▸ **Task statement**:
Please make an exact transcription of all the data that follows.

━━━━━ Data under study

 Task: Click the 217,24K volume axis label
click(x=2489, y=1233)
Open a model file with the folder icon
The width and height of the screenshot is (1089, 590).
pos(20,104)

━━━━━━━━━━

▸ **Answer to the problem**:
 Task: Click the 217,24K volume axis label
click(x=2489, y=1233)
Open a model file with the folder icon
The width and height of the screenshot is (1089, 590).
pos(20,104)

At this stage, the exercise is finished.